◆ **PROMPT**
Each line below should be set down again unchanged.

[[ EXCERPTED RECORDS open ]]

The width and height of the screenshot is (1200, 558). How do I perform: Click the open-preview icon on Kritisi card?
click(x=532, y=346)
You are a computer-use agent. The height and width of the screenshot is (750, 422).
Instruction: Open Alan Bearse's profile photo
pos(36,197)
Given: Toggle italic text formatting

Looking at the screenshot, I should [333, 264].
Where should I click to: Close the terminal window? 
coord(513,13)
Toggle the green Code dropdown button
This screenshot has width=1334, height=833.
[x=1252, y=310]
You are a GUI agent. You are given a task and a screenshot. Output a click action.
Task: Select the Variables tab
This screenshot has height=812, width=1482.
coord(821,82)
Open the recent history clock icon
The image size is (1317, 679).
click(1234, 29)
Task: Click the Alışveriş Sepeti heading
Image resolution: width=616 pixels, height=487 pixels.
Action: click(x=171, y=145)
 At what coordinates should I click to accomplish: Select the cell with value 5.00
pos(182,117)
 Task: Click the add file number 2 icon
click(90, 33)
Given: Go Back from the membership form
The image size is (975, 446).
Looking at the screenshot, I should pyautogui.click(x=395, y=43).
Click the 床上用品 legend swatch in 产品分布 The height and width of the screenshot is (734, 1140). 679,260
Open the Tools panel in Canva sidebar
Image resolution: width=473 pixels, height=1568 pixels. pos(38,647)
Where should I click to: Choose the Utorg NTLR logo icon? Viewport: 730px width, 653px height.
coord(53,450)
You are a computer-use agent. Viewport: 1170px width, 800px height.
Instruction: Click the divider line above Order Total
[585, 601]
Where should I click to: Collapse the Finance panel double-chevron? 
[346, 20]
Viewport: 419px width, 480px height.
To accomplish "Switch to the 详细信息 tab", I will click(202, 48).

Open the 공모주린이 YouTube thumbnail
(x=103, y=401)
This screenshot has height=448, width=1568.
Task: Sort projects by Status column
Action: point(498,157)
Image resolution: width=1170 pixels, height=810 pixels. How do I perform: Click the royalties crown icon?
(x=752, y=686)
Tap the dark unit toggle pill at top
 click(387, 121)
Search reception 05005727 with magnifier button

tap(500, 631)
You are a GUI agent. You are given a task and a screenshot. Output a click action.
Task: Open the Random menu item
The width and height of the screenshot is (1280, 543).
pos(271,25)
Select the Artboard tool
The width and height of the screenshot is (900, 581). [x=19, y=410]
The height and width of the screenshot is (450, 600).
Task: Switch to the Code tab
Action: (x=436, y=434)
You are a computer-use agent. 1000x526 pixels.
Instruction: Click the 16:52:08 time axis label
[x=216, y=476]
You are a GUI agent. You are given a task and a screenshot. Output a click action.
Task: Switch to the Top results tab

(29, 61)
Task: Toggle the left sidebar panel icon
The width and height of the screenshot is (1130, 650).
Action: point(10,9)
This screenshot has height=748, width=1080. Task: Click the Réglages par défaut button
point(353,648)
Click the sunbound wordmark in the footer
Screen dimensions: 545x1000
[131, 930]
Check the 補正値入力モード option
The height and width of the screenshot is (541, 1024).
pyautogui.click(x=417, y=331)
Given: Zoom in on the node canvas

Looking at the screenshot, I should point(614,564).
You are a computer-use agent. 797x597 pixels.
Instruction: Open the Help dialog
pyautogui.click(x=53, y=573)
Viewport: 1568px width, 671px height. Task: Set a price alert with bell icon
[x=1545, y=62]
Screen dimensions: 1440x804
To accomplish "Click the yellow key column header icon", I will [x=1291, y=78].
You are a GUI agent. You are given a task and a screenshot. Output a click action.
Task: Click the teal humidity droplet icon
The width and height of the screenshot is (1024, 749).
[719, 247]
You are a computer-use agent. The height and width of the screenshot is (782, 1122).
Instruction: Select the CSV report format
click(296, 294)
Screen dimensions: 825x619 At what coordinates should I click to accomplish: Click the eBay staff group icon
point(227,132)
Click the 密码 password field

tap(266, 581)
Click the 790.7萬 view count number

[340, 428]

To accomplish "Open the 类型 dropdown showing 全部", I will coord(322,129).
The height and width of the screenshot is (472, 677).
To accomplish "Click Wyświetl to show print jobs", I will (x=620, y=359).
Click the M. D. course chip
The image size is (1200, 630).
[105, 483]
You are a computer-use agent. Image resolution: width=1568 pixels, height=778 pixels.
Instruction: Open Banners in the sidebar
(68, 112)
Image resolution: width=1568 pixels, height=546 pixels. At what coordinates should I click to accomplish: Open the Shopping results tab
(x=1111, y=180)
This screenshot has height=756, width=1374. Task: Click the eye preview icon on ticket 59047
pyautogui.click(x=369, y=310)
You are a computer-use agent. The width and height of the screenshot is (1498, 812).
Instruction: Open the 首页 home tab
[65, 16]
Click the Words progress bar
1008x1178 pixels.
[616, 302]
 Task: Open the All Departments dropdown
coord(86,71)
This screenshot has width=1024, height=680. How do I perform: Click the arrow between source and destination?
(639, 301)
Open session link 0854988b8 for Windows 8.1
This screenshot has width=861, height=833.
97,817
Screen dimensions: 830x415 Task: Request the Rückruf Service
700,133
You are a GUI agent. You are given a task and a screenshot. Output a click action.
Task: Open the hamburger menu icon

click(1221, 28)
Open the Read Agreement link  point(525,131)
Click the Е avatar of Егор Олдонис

[[ EXCERPTED RECORDS closed ]]

◆ **SOLUTION**
The width and height of the screenshot is (1200, 558). How do I perform: Click the open-preview icon on Kritisi card?
click(x=532, y=346)
You are a computer-use agent. The height and width of the screenshot is (750, 422).
Instruction: Open Alan Bearse's profile photo
pos(36,197)
Given: Toggle italic text formatting

Looking at the screenshot, I should [333, 264].
Where should I click to: Close the terminal window? 
coord(513,13)
Toggle the green Code dropdown button
This screenshot has width=1334, height=833.
[x=1252, y=310]
You are a GUI agent. You are given a task and a screenshot. Output a click action.
Task: Select the Variables tab
This screenshot has height=812, width=1482.
coord(821,82)
Open the recent history clock icon
The image size is (1317, 679).
click(1234, 29)
Task: Click the Alışveriş Sepeti heading
Image resolution: width=616 pixels, height=487 pixels.
Action: click(x=171, y=145)
 At what coordinates should I click to accomplish: Select the cell with value 5.00
pos(182,117)
 Task: Click the add file number 2 icon
click(90, 33)
Given: Go Back from the membership form
The image size is (975, 446).
Looking at the screenshot, I should pyautogui.click(x=395, y=43).
Click the 床上用品 legend swatch in 产品分布 The height and width of the screenshot is (734, 1140). 679,260
Open the Tools panel in Canva sidebar
Image resolution: width=473 pixels, height=1568 pixels. pos(38,647)
Where should I click to: Choose the Utorg NTLR logo icon? Viewport: 730px width, 653px height.
coord(53,450)
You are a computer-use agent. Viewport: 1170px width, 800px height.
Instruction: Click the divider line above Order Total
[585, 601]
Where should I click to: Collapse the Finance panel double-chevron? 
[346, 20]
Viewport: 419px width, 480px height.
To accomplish "Switch to the 详细信息 tab", I will click(202, 48).

Open the 공모주린이 YouTube thumbnail
(x=103, y=401)
This screenshot has height=448, width=1568.
Task: Sort projects by Status column
Action: point(498,157)
Image resolution: width=1170 pixels, height=810 pixels. How do I perform: Click the royalties crown icon?
(x=752, y=686)
Tap the dark unit toggle pill at top
 click(387, 121)
Search reception 05005727 with magnifier button

tap(500, 631)
You are a GUI agent. You are given a task and a screenshot. Output a click action.
Task: Open the Random menu item
The width and height of the screenshot is (1280, 543).
pos(271,25)
Select the Artboard tool
The width and height of the screenshot is (900, 581). [x=19, y=410]
The height and width of the screenshot is (450, 600).
Task: Switch to the Code tab
Action: (x=436, y=434)
You are a computer-use agent. 1000x526 pixels.
Instruction: Click the 16:52:08 time axis label
[x=216, y=476]
You are a GUI agent. You are given a task and a screenshot. Output a click action.
Task: Switch to the Top results tab

(29, 61)
Task: Toggle the left sidebar panel icon
The width and height of the screenshot is (1130, 650).
Action: point(10,9)
This screenshot has height=748, width=1080. Task: Click the Réglages par défaut button
point(353,648)
Click the sunbound wordmark in the footer
Screen dimensions: 545x1000
[131, 930]
Check the 補正値入力モード option
The height and width of the screenshot is (541, 1024).
pyautogui.click(x=417, y=331)
Given: Zoom in on the node canvas

Looking at the screenshot, I should point(614,564).
You are a computer-use agent. 797x597 pixels.
Instruction: Open the Help dialog
pyautogui.click(x=53, y=573)
Viewport: 1568px width, 671px height. Task: Set a price alert with bell icon
[x=1545, y=62]
Screen dimensions: 1440x804
To accomplish "Click the yellow key column header icon", I will [x=1291, y=78].
You are a GUI agent. You are given a task and a screenshot. Output a click action.
Task: Click the teal humidity droplet icon
The width and height of the screenshot is (1024, 749).
[719, 247]
You are a computer-use agent. The height and width of the screenshot is (782, 1122).
Instruction: Select the CSV report format
click(296, 294)
Screen dimensions: 825x619 At what coordinates should I click to accomplish: Click the eBay staff group icon
point(227,132)
Click the 密码 password field

tap(266, 581)
Click the 790.7萬 view count number

[340, 428]

To accomplish "Open the 类型 dropdown showing 全部", I will coord(322,129).
The height and width of the screenshot is (472, 677).
To accomplish "Click Wyświetl to show print jobs", I will (x=620, y=359).
Click the M. D. course chip
The image size is (1200, 630).
[105, 483]
You are a computer-use agent. Image resolution: width=1568 pixels, height=778 pixels.
Instruction: Open Banners in the sidebar
(68, 112)
Image resolution: width=1568 pixels, height=546 pixels. At what coordinates should I click to accomplish: Open the Shopping results tab
(x=1111, y=180)
This screenshot has height=756, width=1374. Task: Click the eye preview icon on ticket 59047
pyautogui.click(x=369, y=310)
You are a computer-use agent. The width and height of the screenshot is (1498, 812).
Instruction: Open the 首页 home tab
[65, 16]
Click the Words progress bar
1008x1178 pixels.
[616, 302]
 Task: Open the All Departments dropdown
coord(86,71)
This screenshot has width=1024, height=680. How do I perform: Click the arrow between source and destination?
(639, 301)
Open session link 0854988b8 for Windows 8.1
This screenshot has width=861, height=833.
97,817
Screen dimensions: 830x415 Task: Request the Rückruf Service
700,133
You are a GUI agent. You are given a task and a screenshot. Output a click action.
Task: Open the hamburger menu icon

click(1221, 28)
Open the Read Agreement link  point(525,131)
Click the Е avatar of Егор Олдонис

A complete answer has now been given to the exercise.